### YOUR TASK
Rewrite the records from the beginning up to and including the line with "coord(90,49)", changing every "coordinates" to "position" and leaving all else unchanged.

## START GIVEN ENTRIES

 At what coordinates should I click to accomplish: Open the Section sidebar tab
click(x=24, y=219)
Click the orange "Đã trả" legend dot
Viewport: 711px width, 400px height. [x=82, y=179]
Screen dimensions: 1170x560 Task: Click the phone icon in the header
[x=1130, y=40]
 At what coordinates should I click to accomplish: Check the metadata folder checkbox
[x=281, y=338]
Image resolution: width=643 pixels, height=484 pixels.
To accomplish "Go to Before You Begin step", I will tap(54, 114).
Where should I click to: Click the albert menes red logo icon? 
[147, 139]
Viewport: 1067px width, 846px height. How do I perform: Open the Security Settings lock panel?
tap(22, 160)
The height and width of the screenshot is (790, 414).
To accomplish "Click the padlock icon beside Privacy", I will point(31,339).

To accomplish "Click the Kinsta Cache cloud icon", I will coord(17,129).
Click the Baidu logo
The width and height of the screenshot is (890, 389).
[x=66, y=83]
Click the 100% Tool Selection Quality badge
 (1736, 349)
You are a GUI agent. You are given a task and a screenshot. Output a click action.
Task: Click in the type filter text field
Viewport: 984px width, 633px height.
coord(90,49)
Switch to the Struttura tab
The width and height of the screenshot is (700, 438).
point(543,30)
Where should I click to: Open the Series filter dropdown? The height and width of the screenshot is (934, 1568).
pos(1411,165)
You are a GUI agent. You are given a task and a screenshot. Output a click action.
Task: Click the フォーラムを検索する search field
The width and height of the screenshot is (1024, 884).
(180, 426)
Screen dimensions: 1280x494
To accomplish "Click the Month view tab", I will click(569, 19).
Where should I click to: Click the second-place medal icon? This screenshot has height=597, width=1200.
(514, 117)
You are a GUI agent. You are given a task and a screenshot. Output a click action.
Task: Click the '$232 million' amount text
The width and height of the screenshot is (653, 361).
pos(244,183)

## END GIVEN ENTRIES

### RESPONSE BELOW
 At what position should I click to accomplish: Open the Section sidebar tab
click(x=24, y=219)
Click the orange "Đã trả" legend dot
Viewport: 711px width, 400px height. [x=82, y=179]
Screen dimensions: 1170x560 Task: Click the phone icon in the header
[x=1130, y=40]
 At what position should I click to accomplish: Check the metadata folder checkbox
[x=281, y=338]
Image resolution: width=643 pixels, height=484 pixels.
To accomplish "Go to Before You Begin step", I will tap(54, 114).
Where should I click to: Click the albert menes red logo icon? 
[147, 139]
Viewport: 1067px width, 846px height. How do I perform: Open the Security Settings lock panel?
tap(22, 160)
The height and width of the screenshot is (790, 414).
To accomplish "Click the padlock icon beside Privacy", I will point(31,339).

To accomplish "Click the Kinsta Cache cloud icon", I will coord(17,129).
Click the Baidu logo
The width and height of the screenshot is (890, 389).
[x=66, y=83]
Click the 100% Tool Selection Quality badge
 (1736, 349)
You are a GUI agent. You are given a task and a screenshot. Output a click action.
Task: Click in the type filter text field
Viewport: 984px width, 633px height.
coord(90,49)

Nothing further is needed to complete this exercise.